O estilo Steampunk, ou Tecnologia à Vapor é marcado por uso de uma tecnologia mais robusta com máquinas a vapor, fabricações em madeira, cobre e bronze, e o amplo uso de engrenagens. É ambientada no cenário da Revolução Industrial e com pessoas trajadas com indumentárias da era vitoriana.

Alguns cidadãos locais também eram “feitos” à vapor...

Quando se diz “feitos” à vapor, quer dizer que, as vezes acontecia de alguém sofrer um acidente e precisar amputar algum membro do corpo. E para não virar nenhum deficiente, era inserido no lugar algum membro mecânico. E em alguns casos, não era somente simples próteses. Junto, vinha os mais variados tipos de ferramentas, dependendo da profissão do cidadão e em caso mais extremos, eram também embutidos armas.

Foi o início de uma era.

Mas com o passar dos anos, Steametrópólis está caindo em decadência. Conforme vamos progredindo, piores vamos ficando. Era como se estivéssemos nos desumanizando.
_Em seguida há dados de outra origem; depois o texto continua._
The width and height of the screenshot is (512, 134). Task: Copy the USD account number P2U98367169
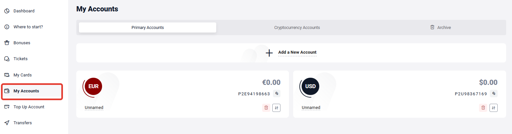pyautogui.click(x=494, y=94)
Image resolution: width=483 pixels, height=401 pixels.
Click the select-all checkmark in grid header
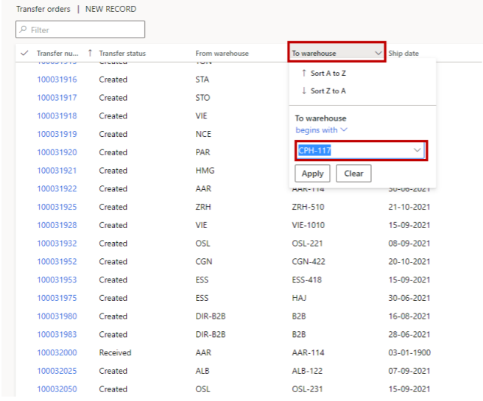click(x=24, y=54)
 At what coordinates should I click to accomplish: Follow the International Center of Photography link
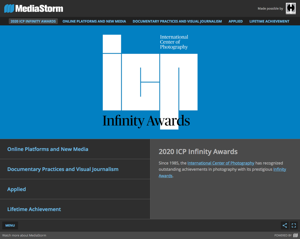coord(221,163)
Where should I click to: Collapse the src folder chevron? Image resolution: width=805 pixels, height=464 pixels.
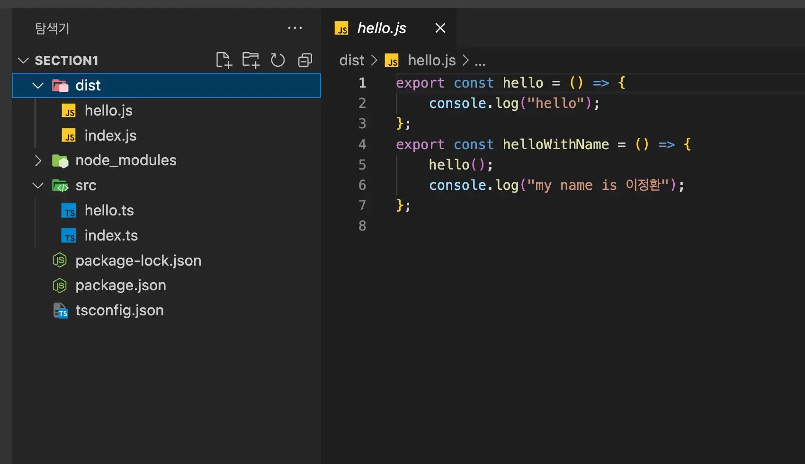38,186
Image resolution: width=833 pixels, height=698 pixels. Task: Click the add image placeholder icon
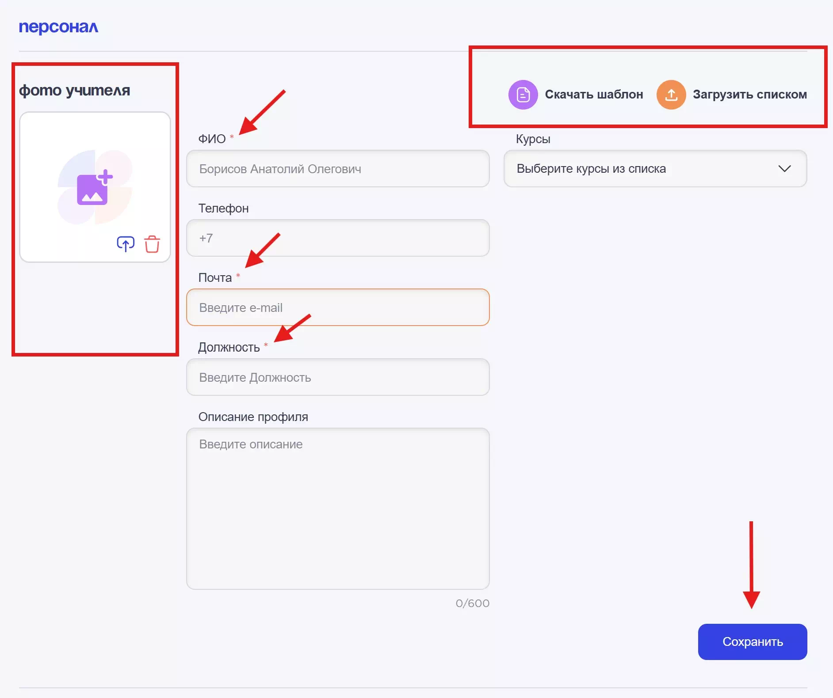point(95,187)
_ Acho que o vapor das nossas máquinas está cozinhando o cérebro da população! _ Diz o juiz Tomaz Shutter para o seu assessor e fiel escudeiro, Joshua. Aliás, tanto o juiz e seu assistente também foram “stempunkeados”. Era uma gíria muito usada na cidade, para dizer que a pessoa teve seus um de seus membros amputados por algum motivo e foi substituído por uma prótese.

E o juiz detestava esta gíria com as suas forças. Em um “acidente”, ele teve a perna direita e a metade do braço esquerdo mutilados e no lugar, foram adicionadas próteses de bronze. Seu assistente fora pior. No tal acidente, onde viajara junto com o seu senhor, ele tem quebrou e perdeu a mandíbula. Precisou ser substituída por uma prótese, mas infelizmente tal procedimento comprometeu a sua fala e os seus hábitos alimentares.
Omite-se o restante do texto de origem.